- By Alessandra Grasso
- Posted 09/01/2015
School Gardening in Busia County, Kenya
Alessandra Grasso, a US Borlaug Fellow, has spent the second half of 2015 in Busia County, Kenya working with local farmer groups, community health workers and schools to raise awareness of the value of biodiversity for food and nutrition.Here, Alessandra shares her experiences in a series of stories gathered during her time in the field. The school gardens, which have become a safe learning space where pupils can practice new technologies to grow sustainable, local, nutritious and healthy foods; the traditional food-based approaches community health workers are promoting to tackle malnutrition and improve social and economic status; and the impact the hands-on, practical learning instruments included in the home shamba (vegetable garden) are having on the livelihoods of local communities all feature in this down to earth series.
School gardens that supply or complement school feeding programmes have been identified as best practices for mobilizing biodiversity and improving dietary diversity in school children by the Biodiversity for Food and Nutrition (BFN) Project. In Kenya, these practices are especially important to provide nutritious meals to growing children and adolescents, who may otherwise go hungry until the following school day.
In Busia County, Kenya, the BFN Project is working with the Department of Education, along with a local community-based organization Sustainable Income Generating Investment (SINGI) and Departments of Agriculture and Health, to establish garden demonstration plots at seven primary and secondary schools.
Teachers from the selected schools took part in Training of Trainers (ToTs) workshops, where they learned the importance and practice of school gardening to improve child and adolescent nutrition. The newly trained staff were then able to take their own unique approach to introduce and implement the BFN garden at their schools. Now equipped with local trainers, schools in Busia’s seven sub-counties broke ground and planted various local vegetables such as spider plant, amaranth, vine spinach, jute mallow, slender leaf, black nightshade and African kales, and fruit trees such as avocado, jackfruit and passionfruit.
Currently, about 300 pupils are involved in preparing, planting, maintaining and harvesting their school garden, simultaneously learning about sustainable agricultural practices, climate-smart technologies and methods, and the nutritional value of diverse, locally available foods. Given the diversity of Busia’s landscapes, cultures, and food, as well as assets and challenges, each school is taking its own approach to adopting the practice of gardening. For instance, Burumba Secondary School partnered with a neighbour to gain access to more fertile land for cultivation. The determination, commitment and creativity of students, teachers and staff drive the progress and success of their gardens.
In Samia sub-County, Malanga Primary students and staff have been harvesting and eating seasonal vegetables from their garden only a month and a half after the rains started. The school principal is leading the efforts to establish a school garden by engaging parents, pupils and staff in the process of procuring seed, preparing garden beds, planting, maintaining and harvesting nutritious vegetables.

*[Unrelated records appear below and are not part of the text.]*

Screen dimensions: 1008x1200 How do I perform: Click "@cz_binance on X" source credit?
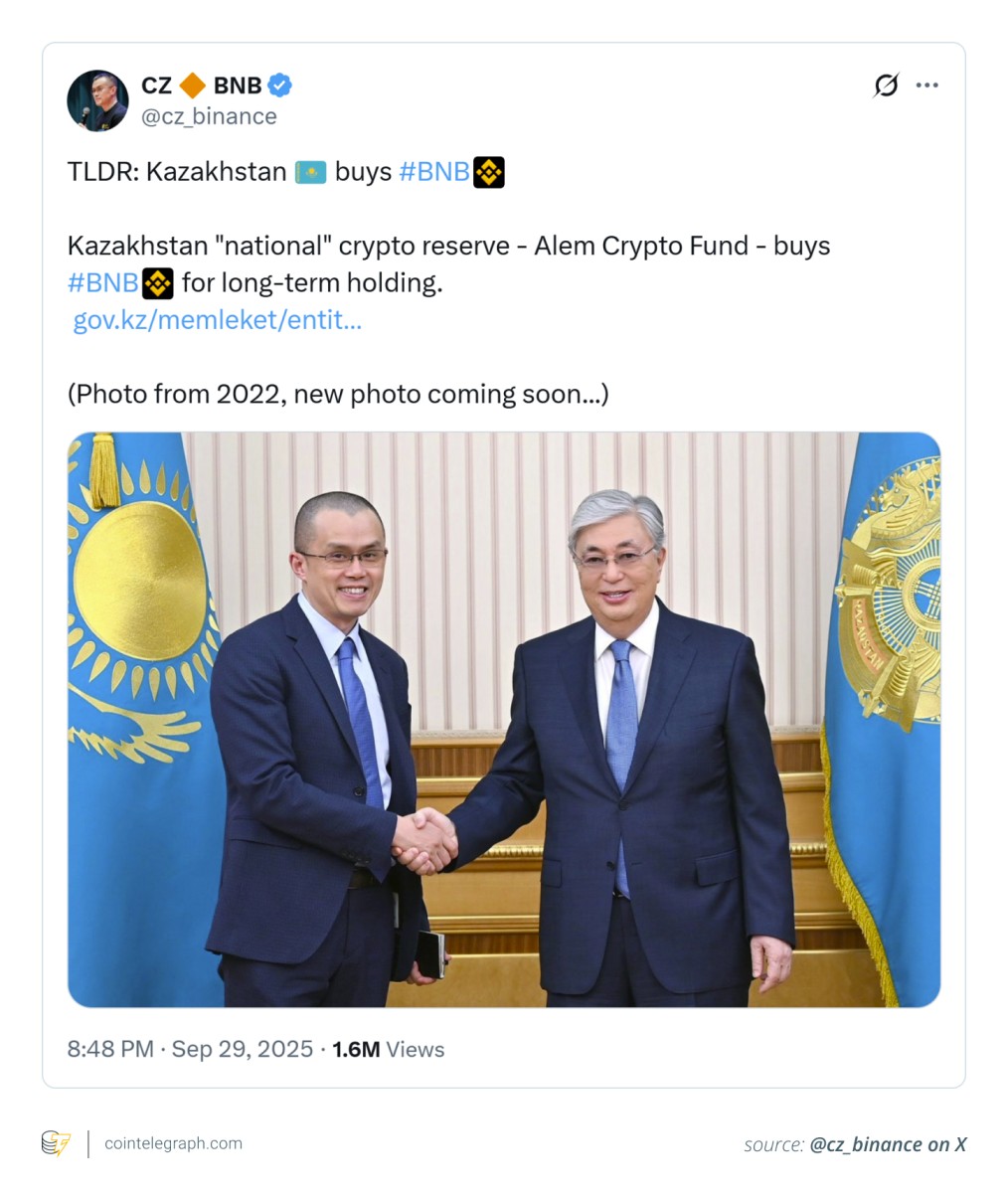(888, 1144)
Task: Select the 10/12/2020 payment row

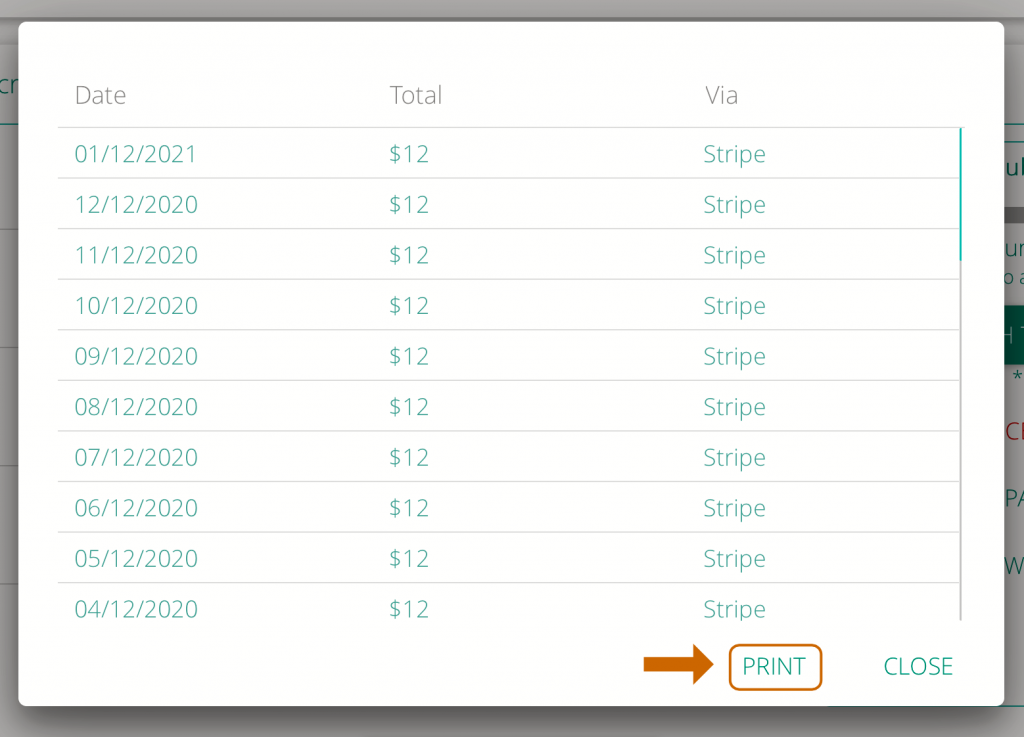Action: (x=137, y=305)
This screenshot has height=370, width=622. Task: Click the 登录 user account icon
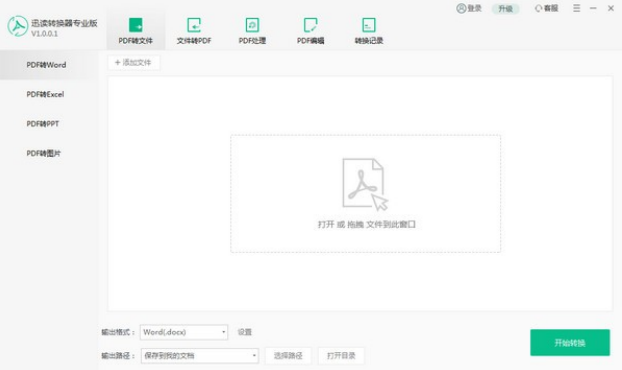[461, 8]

At Amagoro Primary School in Teso North Sub-County, an enterprising young teacher trained by the BFN project engaged parents, students and staff to work in the school’s new garden. Harvest from the garden is being sold to community members, particularly parents of the students, and profits are being used to buy additional garden inputs and to pay school fees for the most hardworking students. The garden has grown two-fold in a matter of just three months, and it is hoped it will soon provide enough produce to start a fully-fledged school meal programme and to sell to the wider community.
Busia County is prone to long periods of drought and has inadequate or nonexistent irrigation systems. Therefore, preservation of leafy vegetables is an important activity that can enhance household food security. In Bunyala Sub-County, St. Anne’s Girls Secondary School started not only harvesting, but drying and preserving leafy vegetables using traditional methods. Drying adds value to leafy vegetables, since it lengthens shelf-life while preserving their nutritional value. Trained staff from all seven project-supported schools are emphasizing the nutritional value of traditional leafy vegetables, including the BFN garden at Igera Primary School in Nambale sub-County that displays a diversity of leafy vegetables and highlights their nutritional value on plant labels.
An additional and significant attribute of the BFN school gardens is the provision of a safe learning space where pupils can observe and practice new climate-smart methods and technologies to sustainably grow healthy foods. The BFN Project plans to further develop the initiative to integrate general nutrition education, cooking classes and value addition into garden activities. Only one season into the project, the schools and pupils are aware of the nutritional value of biodiversity and are determined to share their knowledge and experience with their families and the broader community to enhance the nutrition and well-being of Busia County.